Melanie Klein was born in Vienna in 1882. She married Arthur Klein in 1903 and bore him three children—two boys and a girl. She was first analyzed by Ferenczi, who encouraged her to start analyzing children, and she read her first paper to the Hungarian Psychoanalytic Society in 1919 on “The Development of the Child.” She underwent further analysis with Karl Abraham in 1924 in Berlin. In 1925, she lectured on child analysis in London and, with encouragement from Ernest Jones, settled in London in 1926 where she remained working, teaching, and writing until her death in 1960. Her contributions to child and adult analysis were numerous and original, and many analysts believe that she was second only to Freud in overall importance to both the science and the art of psychoanalysis.
Melanie Klein adhered to strict orthodox technique in the psychoanalysis of children. This was at variance with contemporary practice, even with the work of Anna Freud. She used small toys to facilitate her work and demonstrated that all behavior, play, drawing, and even silence had a latent content of unconscious fantasy that could be interpreted in the same way as verbal communications and dreams. This understanding not only made the analysis of small children possible but also opened the door to the understanding and analysis of the nonverbal communication of all patients, including those with psychosis and borderline personality disorder.
Klein posited that for development to proceed along healthy lines, the infant has to initially split its external world, objects, and itself into two categories: good (i.e., gratifying, loved, loving, etc.) and bad (frustrating, hated, persecutory, etc.) and to introject and identify with the good. This would sustain the infant against the onslaught of the bad. Later, when the ego had developed sufficiently, the bad could be integrated, and ambivalence and conflict could be tolerated. She described development as proceeding through two phases that she called the paranoid-schizoid position and the depressive position. In the paranoid-schizoid position, the main anxiety is paranoia and hypochondriasis, and the fear is for the self (narcissistic pathologies). In the depressive position, the leading anxiety is about destruction and loss of the object (manic and perverse pathologies).
Klein described how development depended on introjection and projection which, like eating and breathing, went on from birth. As a consequence of early projective and introjective processes, a super-ego—more primitive than Freud’s Oedipal super-ego—is formed that plays a major role in the psychoses, manic-depressive illness, and paranoia. She outlined in detail an omnipotent fantasy she labeled projective identification, which plays a major role in all the developmental processes, normal as well as pathologic.

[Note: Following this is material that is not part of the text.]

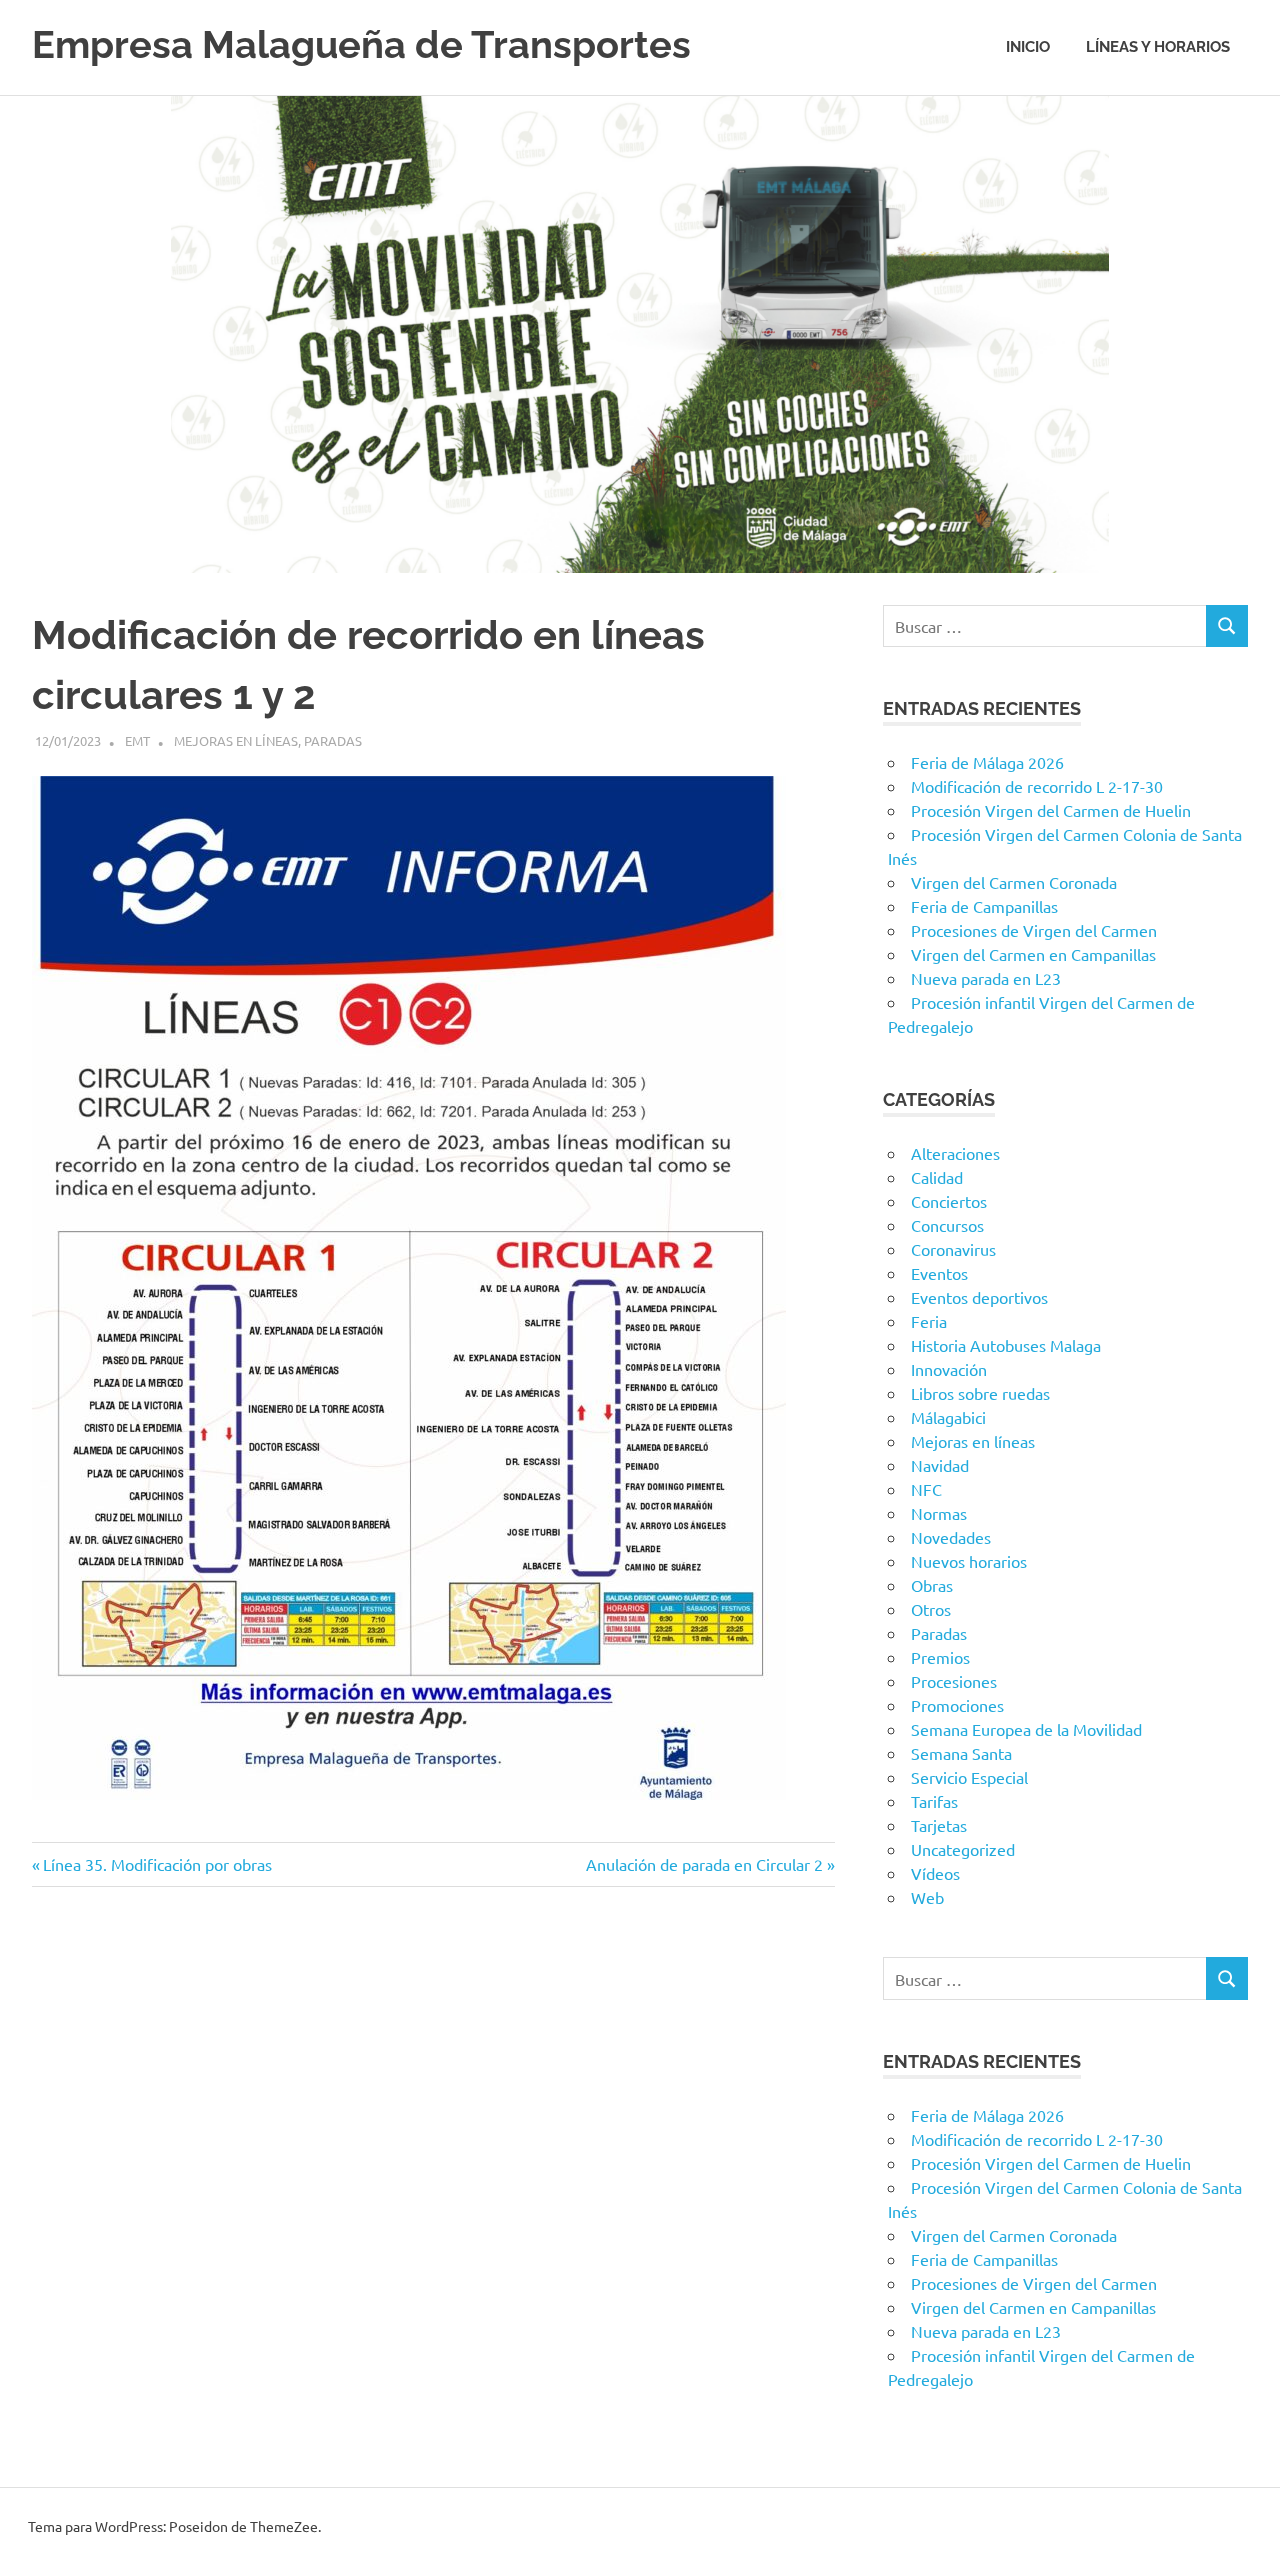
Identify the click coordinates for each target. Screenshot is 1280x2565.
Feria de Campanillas (984, 906)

Klein differentiated jealousy, i.e., pain related to loss of love in a three-person relationship, from envy, i.e., pain related to disparity in capacity and possessions in a two-person relationship. She also showed how envy could be stimulated by gratification as well as frustration. Her formulations concerning early envy and its role in limiting therapeutic success have helped the treatment of the most intractable patients. Klein"s psychoanalytic work and discoveries have stimulated an important school of thought and analysis. Her analysands—Bion, Joseph, Meltzer, Rosenfeld, and Segal among others—have produced over 100 books containing significant contemporary thought and advances in analytic theory and technique.